◆ **REQUESTS**:
a – Answer these questions from the forum thread on cheat meals:
(i) On which day of the week did the_gould have a cheat day?
(ii) On which day does smaj210 say to have a cheat meal, if one is needed?
(iii) How many days in was mrbez when the cravings for sweets had gone?
b – From the forum thread on cheat meals, write out the part that opens with the words containing "The question I" and closes with "just smash carbs?".

◆ **EXCERPT**:
========

The question I have, is should I be consistent with this, or do people throw in a weekly cheat meal/day?

If so, same rules apply, eat anything I want? Or just smash carbs?

Thanks.


----------



## the_gould (Mar 31, 2012)

I would like to know this too - good point.

I have had one cheat day so far - had good and bad carbs i had it on sunday and time permiting i want to have it ever sunday

but just for one day once a week.

Does it matter when? or how often a week??


----------



## mrbez (Feb 8, 2008)

I think I would be more likely to do a cheat meal. Which would come on a high day, after the 3 low days?

One your high and low days, how many G of carbs are you consuming?


----------



## smaj210 (Aug 1, 2009)

op, id be consistant if you can but if you need a cheat meal do it on your high carb day and adjust the rest of the days calories, unless of course you go to all you can eat buffet


----------



## the_gould (Mar 31, 2012)

so far i have not counted carbs i just know i have increased them what sort of amount of carbs would u suggest


----------



## the_gould (Mar 31, 2012)

mrbez said:


> I think I would be more likely to do a cheat meal. Which would come on a high day, after the 3 low days?
> 
> One your high and low days, how many G of carbs are you consuming?


so even though u have a carb up day you still throw in a treat cheat meal???


----------



## mrbez (Feb 8, 2008)

Thats what I was originally thinking.

However 4 days into this and the cravings for sweets and crap has gone.

========

◆ **DATA LINES**:
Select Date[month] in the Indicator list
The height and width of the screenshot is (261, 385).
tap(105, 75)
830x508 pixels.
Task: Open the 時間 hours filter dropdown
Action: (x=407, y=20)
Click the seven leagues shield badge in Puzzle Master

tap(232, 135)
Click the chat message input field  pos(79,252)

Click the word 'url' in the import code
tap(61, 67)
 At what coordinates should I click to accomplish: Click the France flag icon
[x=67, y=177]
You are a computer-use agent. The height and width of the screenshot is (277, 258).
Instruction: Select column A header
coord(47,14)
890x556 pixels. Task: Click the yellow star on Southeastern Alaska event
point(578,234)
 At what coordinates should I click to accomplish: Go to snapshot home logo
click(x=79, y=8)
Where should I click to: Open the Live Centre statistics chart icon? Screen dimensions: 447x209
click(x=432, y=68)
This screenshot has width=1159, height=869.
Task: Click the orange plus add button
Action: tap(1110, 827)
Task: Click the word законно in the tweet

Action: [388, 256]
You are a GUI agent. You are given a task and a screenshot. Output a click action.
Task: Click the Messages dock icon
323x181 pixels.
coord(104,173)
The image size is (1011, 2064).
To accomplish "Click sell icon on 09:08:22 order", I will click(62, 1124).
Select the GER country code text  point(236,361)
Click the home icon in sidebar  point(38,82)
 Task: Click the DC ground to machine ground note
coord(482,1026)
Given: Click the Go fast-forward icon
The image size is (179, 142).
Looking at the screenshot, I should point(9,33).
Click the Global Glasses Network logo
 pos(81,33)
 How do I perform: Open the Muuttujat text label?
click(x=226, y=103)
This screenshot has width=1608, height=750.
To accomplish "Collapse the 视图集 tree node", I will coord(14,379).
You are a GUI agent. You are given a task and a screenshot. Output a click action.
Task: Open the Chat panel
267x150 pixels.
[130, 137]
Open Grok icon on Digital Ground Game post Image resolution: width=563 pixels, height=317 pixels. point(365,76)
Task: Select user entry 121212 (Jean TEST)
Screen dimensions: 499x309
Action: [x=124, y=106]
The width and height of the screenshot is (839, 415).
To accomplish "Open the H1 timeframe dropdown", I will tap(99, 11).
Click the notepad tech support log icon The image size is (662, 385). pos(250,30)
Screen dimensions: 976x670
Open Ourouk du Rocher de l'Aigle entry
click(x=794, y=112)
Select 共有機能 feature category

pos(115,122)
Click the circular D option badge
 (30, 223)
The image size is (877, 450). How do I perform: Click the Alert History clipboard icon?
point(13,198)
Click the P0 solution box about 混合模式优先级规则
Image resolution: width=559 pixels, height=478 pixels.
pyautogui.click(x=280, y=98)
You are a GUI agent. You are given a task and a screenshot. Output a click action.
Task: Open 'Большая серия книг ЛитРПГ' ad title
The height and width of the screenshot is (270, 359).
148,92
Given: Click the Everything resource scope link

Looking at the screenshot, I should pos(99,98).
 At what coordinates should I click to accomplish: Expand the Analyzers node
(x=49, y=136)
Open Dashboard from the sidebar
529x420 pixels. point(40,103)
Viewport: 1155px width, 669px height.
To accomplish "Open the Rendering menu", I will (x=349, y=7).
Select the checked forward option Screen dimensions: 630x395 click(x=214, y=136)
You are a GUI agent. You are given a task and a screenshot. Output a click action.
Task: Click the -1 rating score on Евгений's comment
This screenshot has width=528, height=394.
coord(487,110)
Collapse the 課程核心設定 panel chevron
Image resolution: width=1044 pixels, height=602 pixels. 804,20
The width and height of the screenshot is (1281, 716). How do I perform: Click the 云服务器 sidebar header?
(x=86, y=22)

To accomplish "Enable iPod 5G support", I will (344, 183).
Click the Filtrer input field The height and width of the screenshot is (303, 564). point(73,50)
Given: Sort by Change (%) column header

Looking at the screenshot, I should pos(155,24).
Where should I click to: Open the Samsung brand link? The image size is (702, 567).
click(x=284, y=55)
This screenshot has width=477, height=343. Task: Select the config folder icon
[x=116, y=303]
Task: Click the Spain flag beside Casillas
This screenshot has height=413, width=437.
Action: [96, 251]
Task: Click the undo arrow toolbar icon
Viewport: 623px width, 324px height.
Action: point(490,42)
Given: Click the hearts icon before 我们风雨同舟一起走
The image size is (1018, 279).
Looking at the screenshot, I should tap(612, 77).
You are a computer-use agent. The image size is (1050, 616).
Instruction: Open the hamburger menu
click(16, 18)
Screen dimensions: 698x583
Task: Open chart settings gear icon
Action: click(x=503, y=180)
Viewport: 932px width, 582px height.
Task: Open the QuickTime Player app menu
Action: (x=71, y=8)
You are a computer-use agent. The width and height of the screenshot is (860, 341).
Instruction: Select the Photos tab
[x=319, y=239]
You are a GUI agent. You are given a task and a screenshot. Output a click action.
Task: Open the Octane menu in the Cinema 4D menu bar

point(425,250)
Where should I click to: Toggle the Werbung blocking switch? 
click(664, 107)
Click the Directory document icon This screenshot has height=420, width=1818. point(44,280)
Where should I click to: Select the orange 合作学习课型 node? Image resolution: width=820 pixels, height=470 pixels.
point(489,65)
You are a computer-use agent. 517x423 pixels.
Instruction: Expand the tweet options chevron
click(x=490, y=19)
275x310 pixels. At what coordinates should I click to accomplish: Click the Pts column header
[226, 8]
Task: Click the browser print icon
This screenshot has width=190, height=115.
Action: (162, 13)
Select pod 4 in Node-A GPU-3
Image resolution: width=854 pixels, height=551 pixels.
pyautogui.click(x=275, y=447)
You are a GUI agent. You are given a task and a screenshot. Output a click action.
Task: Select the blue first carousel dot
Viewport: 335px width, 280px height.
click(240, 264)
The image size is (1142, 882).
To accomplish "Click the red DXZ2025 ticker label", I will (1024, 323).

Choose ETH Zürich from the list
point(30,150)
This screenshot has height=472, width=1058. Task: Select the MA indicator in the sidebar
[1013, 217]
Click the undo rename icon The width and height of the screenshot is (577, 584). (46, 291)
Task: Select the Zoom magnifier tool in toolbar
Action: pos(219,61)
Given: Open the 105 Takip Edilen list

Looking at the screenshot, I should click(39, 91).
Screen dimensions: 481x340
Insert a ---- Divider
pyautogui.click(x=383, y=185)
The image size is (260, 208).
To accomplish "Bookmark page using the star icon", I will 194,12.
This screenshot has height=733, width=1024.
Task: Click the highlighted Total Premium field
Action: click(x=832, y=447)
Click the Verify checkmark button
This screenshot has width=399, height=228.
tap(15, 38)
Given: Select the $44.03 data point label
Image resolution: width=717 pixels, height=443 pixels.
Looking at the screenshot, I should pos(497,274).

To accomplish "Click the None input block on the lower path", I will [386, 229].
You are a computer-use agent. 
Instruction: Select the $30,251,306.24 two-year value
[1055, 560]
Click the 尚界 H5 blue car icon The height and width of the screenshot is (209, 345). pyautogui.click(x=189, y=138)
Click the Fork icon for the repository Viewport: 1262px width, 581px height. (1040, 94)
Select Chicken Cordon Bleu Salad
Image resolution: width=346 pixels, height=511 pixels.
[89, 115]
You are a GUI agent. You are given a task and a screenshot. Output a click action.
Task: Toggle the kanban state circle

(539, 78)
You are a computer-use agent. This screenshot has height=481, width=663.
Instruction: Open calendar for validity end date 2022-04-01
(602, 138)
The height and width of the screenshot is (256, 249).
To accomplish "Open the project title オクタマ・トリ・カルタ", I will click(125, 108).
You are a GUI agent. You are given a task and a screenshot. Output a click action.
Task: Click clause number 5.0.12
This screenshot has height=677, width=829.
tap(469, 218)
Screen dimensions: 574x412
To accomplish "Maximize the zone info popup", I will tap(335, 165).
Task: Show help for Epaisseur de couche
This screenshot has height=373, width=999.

========

◆ **RESPONSES**:
a –
(i) Sunday
(ii) On the high carb day, with the rest of the days' calories adjusted
(iii) 4 days

b –
The question I have, is should I be consistent with this, or do people throw in a weekly cheat meal/day?

If so, same rules apply, eat anything I want? Or just smash carbs?